From the maps of slums from several Indian cities, we extracted the area of the slum and calculated a Land Shape Index (LSI) as a measure of how suitable the shape of a land parcel is for construction. For many slums we also have the count of households. From these, household density can be calculated. In addition to this base data, we use a bunch of variables related to the cost of construction, sale price or rent, and other real estate information. Using these, we simulate a large number of hypothetical slums in each city and calculate financial feasibility metrics for each. This data is not intended to be a representative sample of all the slums, but captures a good amount of the diversity in the characteristics of the slums and the state of the real estate market.

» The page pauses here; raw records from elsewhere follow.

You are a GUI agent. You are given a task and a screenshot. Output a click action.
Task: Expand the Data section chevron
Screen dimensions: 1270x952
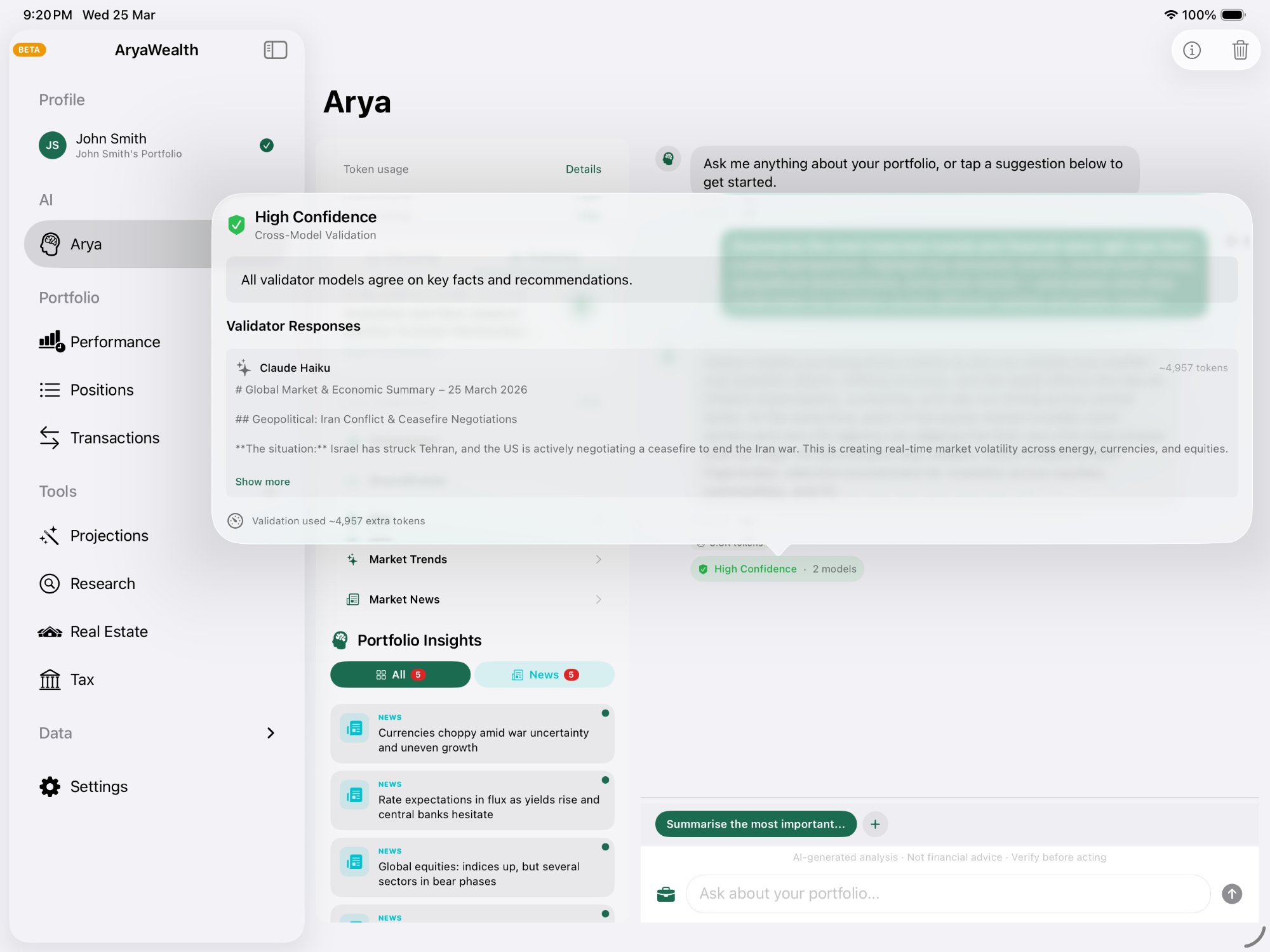(x=271, y=733)
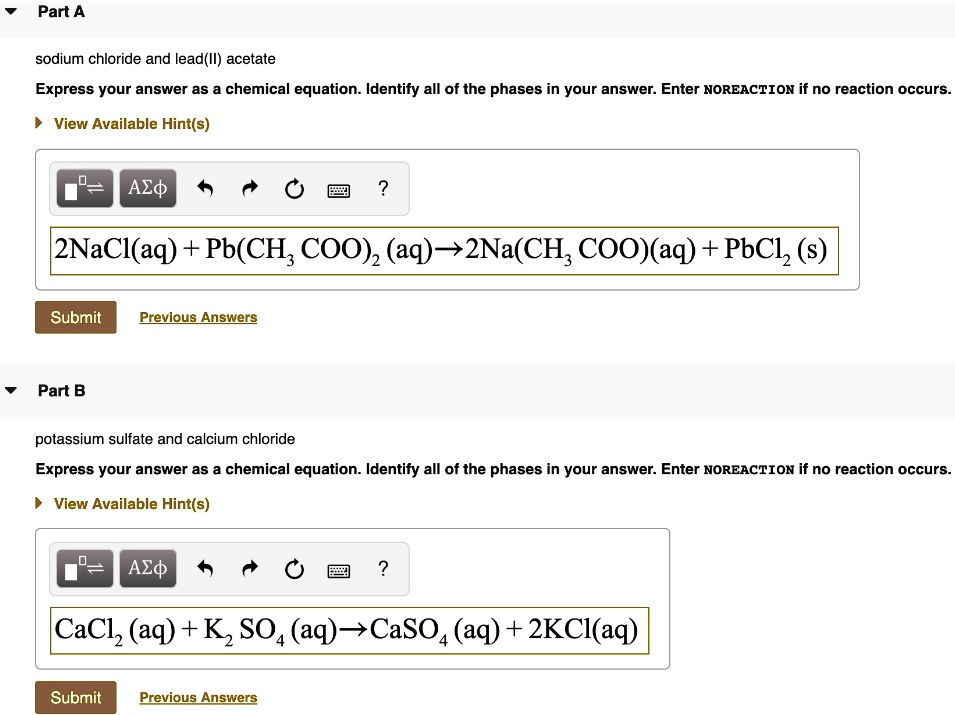Undo the last edit in Part A equation
Viewport: 955px width, 715px height.
205,188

As a result, what the simulation gives us is a broad range of possible scenarios across the cities with different kinds of financial outcomes if a redevelopment is attempted. This leads us to an understanding of the factors that drive financial feasibility.

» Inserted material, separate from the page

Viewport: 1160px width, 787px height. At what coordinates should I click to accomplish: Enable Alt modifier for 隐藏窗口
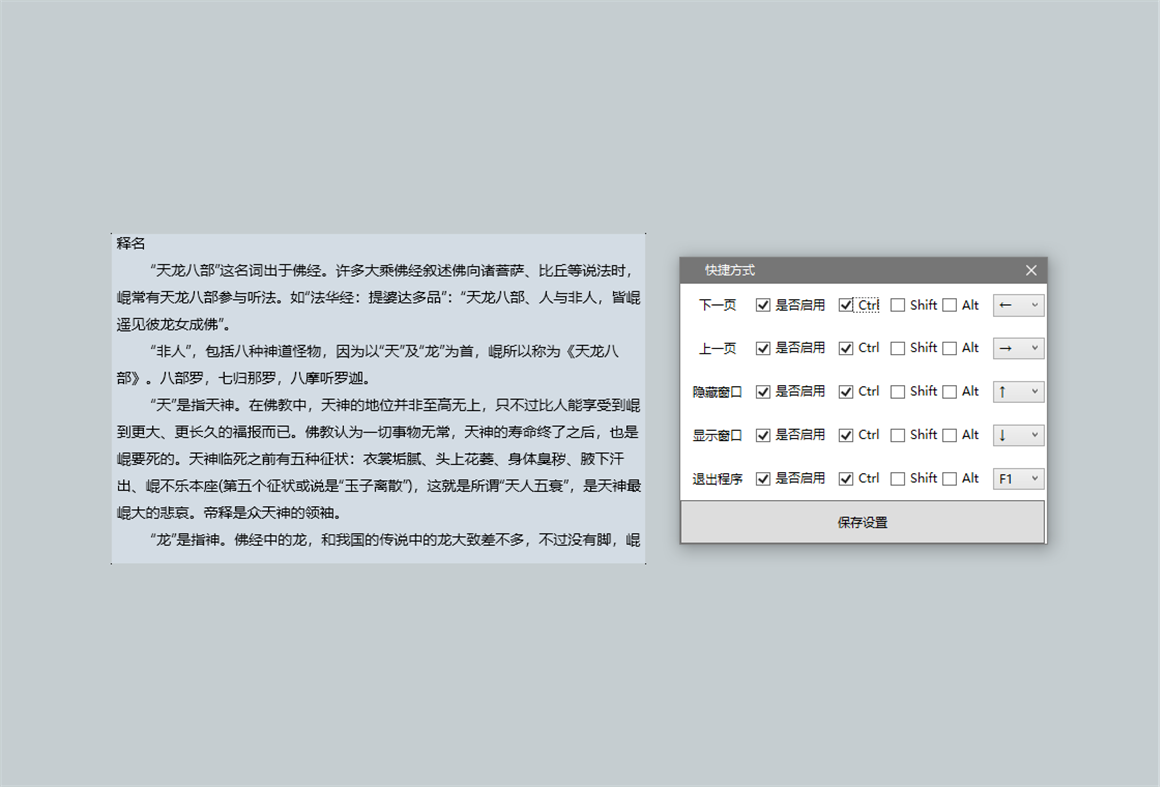pyautogui.click(x=948, y=391)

The slum characteristics data contains slum area, LSI and slum size (number of households) for the cities Bangalore, Belgaum, Bellary, Bhopal, Davanagere, Delhi, Gulbarga, Hubli-Dharwad, Hyderabad, Mangalore, Mumbai, Shimoga, and Tumkur. Slum density can then be calculated by dividing the size by area. However, not all information is available for all the cities.
The plot below shows the fractions of missing data for different cities for the key variables slum LSI, area and size.
There are many records with only the size, with both the LSI and area missing. Here we look at the distribution of the sizes for both these categories (other variables missing and not missing)
There is a good overlap between the distributions for the missing and not missing categories.
For some cities, size is completely missing. For Delhi, we have size for a small number of records. Here we look at how the land shape and the size variables are distributed for the Delhi slums with and without the size variable.
For multiple cities, slum size information is missing. We use a missing data imputation method to try and impute these values. To check whether data is missing at random, we could compare the distribution of the other variables for the part of the data for which the slum size information is missing with the part with the slum size information available. The plot below shows that there is a good degree of overlap between the two, although they are not perfectly aligned with each other.
We use the nonparametric missing value imputation algorithm named missForest (Stekhoven and Bühlmann 2011). This is known to be a very effective imputation method that requires very little fine-tuning.
To empirically validate the method missForest, We take the subset of the data with no missing values and do a random deletion of 20% of slum sizes from this data. Then we measure how correctly the algorithm is able to recover this data.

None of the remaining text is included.